The regular polygonally patterned ridges observed in dry salty lakes are the surface signature of the convective transport of salt in the subsurface porous soil, a fundamental process in arid regions. Formation of sea ice or solidification of multicomponent alloys may originate mushy layers, which consist of porous media filled by a multicomponent fluid subject to density gradients. It follows that the consequent convective motions control the solidification dynamics. The long-term storage of carbon dioxide in underground geological formations is also driven by convection. These examples are representative of why understanding convective mixing in porous media is crucial, for instance, to tackle grand societal challenges like energy transition, or to predict how environmental systems respond to climate change.

The fluid mechanics underlying porous media convection is made complex by the multiscale and multiphase character of the flow. As a result, a combination of different complementary approaches has been deployed to elucidate the intricate physics of convection in porous media. This work reviews recent numerical, experimental, and theoretical findings, discusses their limits of applicability, and highlights possible future research directions.

Experiments on convection in porous media

Solute transport and dispersion in underground geological formations play a key role in hydrology and geophysics, from carbon sequestration to water contamination. Understanding the underlying fluid dynamics is crucial to make reliable long-term predictions of the evolution of these systems. In this work, published on Physical Review Fluids and partially funded by the Austrian Science Fund (FWF), we investigate experimentally the role of convection on solute transport in confined porous media.

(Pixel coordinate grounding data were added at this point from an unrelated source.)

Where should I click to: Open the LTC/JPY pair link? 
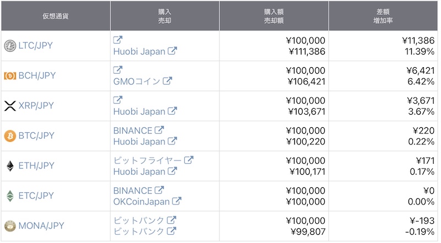coord(35,46)
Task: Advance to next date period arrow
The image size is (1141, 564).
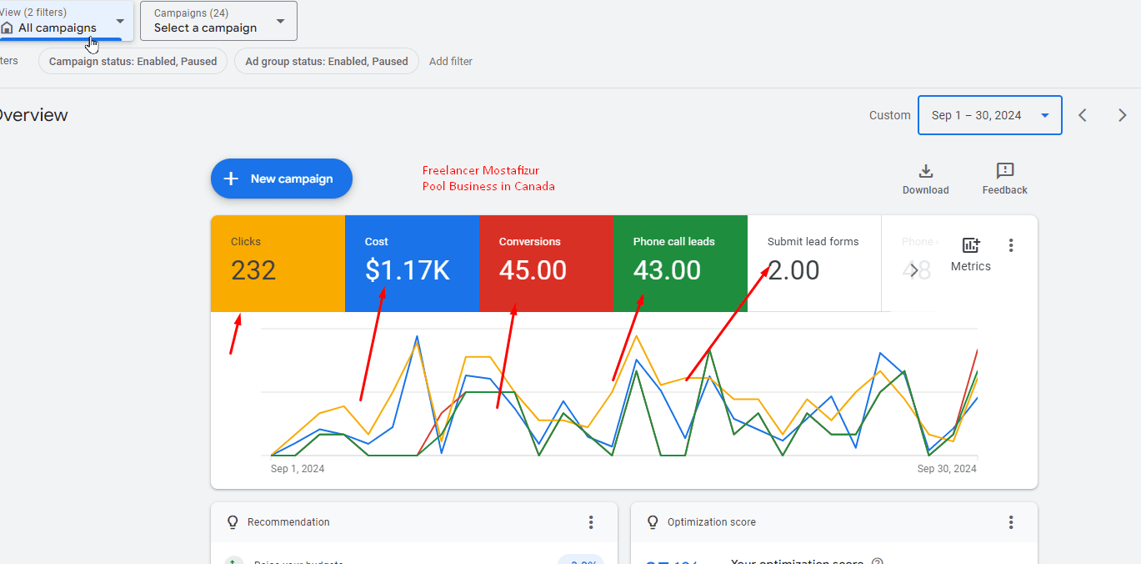Action: click(x=1122, y=115)
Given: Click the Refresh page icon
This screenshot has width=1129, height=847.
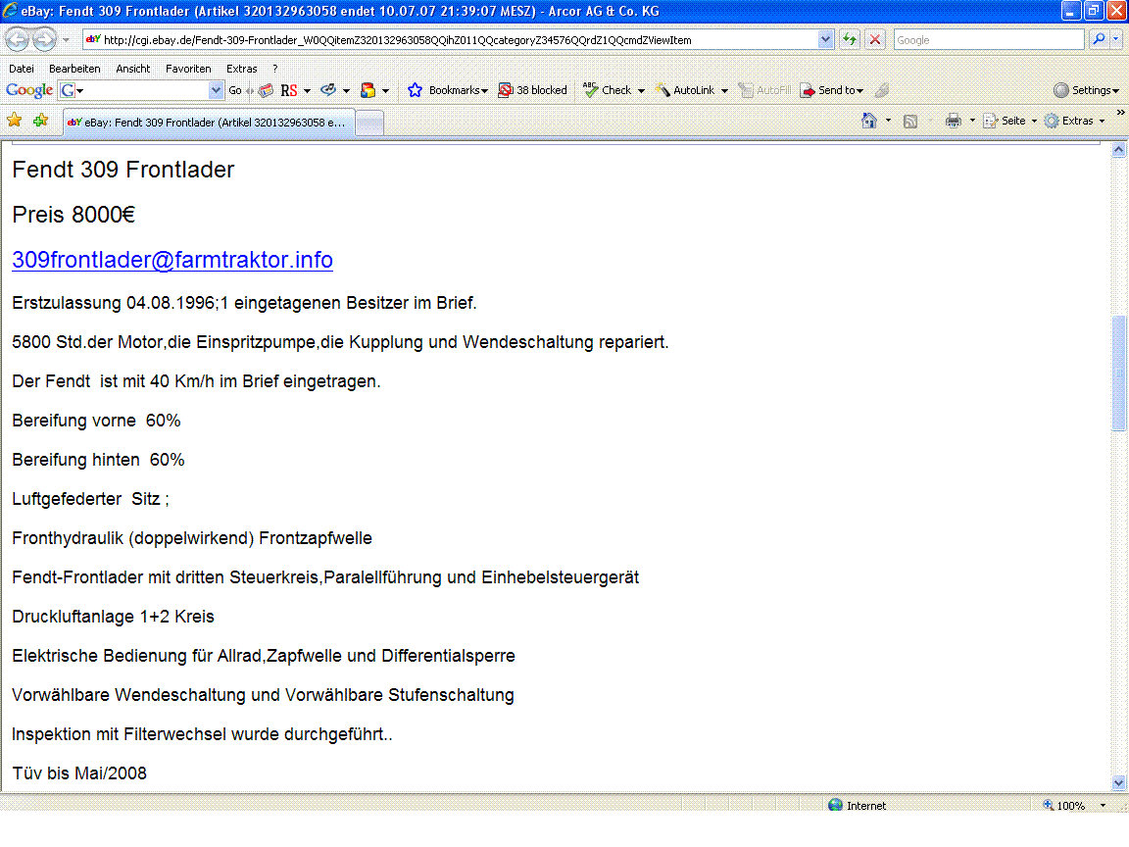Looking at the screenshot, I should [850, 40].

We assess experimentally the existence of a superlinear scaling for the growth of the mixing region in a confined porous medium. We employ an optical method to obtain high-resolution measurements of the density fields in Hele-Shaw flows, and we perform experiments for large values of the Rayleigh-Darcy number. We can confirm that the growth of the mixing length during the convection-dominated phase follows the scaling predicted by previous two-dimensional simulations. 

Thank you Diego Perissutti (visiting Master student at TU Wien at the time of the experiments, now PhD candidate at the University of Udine), Cristian Marchioli (University of Udine) and Alfredo Soldati (TU Wien and University of Udine) for the collaboration. This work has been partially performed at the University of Twente, Physics of Fluids Group.

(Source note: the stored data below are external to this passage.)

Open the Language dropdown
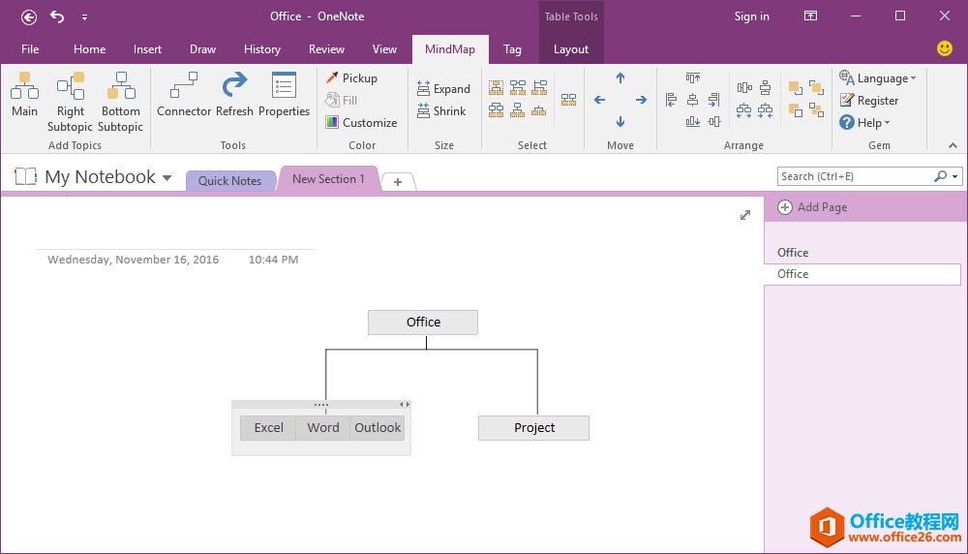The height and width of the screenshot is (554, 968). click(878, 78)
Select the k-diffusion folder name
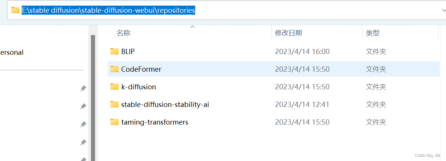The width and height of the screenshot is (446, 161). pos(138,87)
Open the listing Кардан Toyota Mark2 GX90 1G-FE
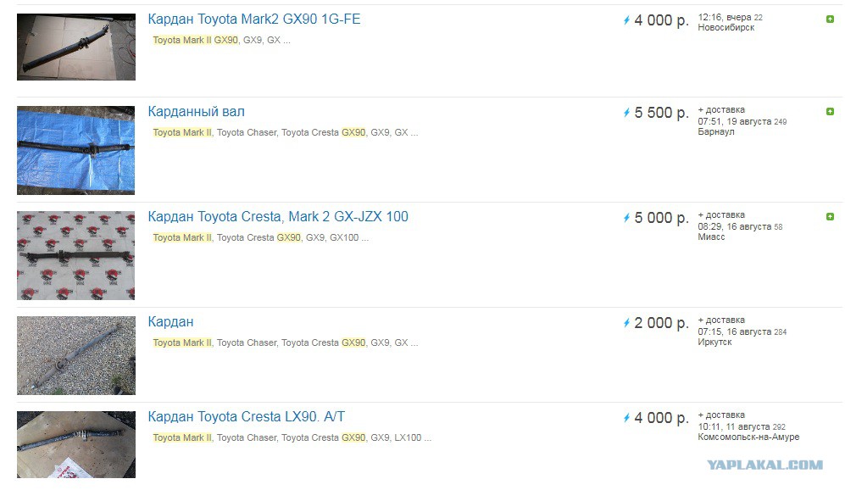 click(253, 19)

In the movie, you can see the evolution of the finger number for one of the experiments considered.  Article, visualizations, and data about this work are available here:

[1] De Paoli et al., arXiv:2206.13363 (2022), https://arxiv.org/abs/2206.13363
[2] De Paoli et al., Phys. Rev. Fluids 7, 093503 (2022), https://journals.aps.org/prfluids/abstract/10.1103/PhysRevFluids.7.093503
[3] De Paoli et al., Data and figures in MatLab format, https://doi.org/10.6084/m9.figshare.19761766.v3
[4] Movie 1 https://youtu.be/njuebV7mLxw
[5] Movie 2 https://youtu.be/lC8Xbfal4J0

What is the flow topology of a convective porous media flow?

What is the minimum domain size we need to simulate to capture the large-scale flow structures?

We have addressed these questions in our recent work published on Journal of Fluid Mechanics. With the aid of massively parallelized numerical simulations, we show that the near-wall, large-scale temperature patterns (supercells) represent the footprint of the flow structure in the core of the domain (megaplumes). We have also analyzed the effect of the domain size (aspect ratio, AR), on the resulting flow topology.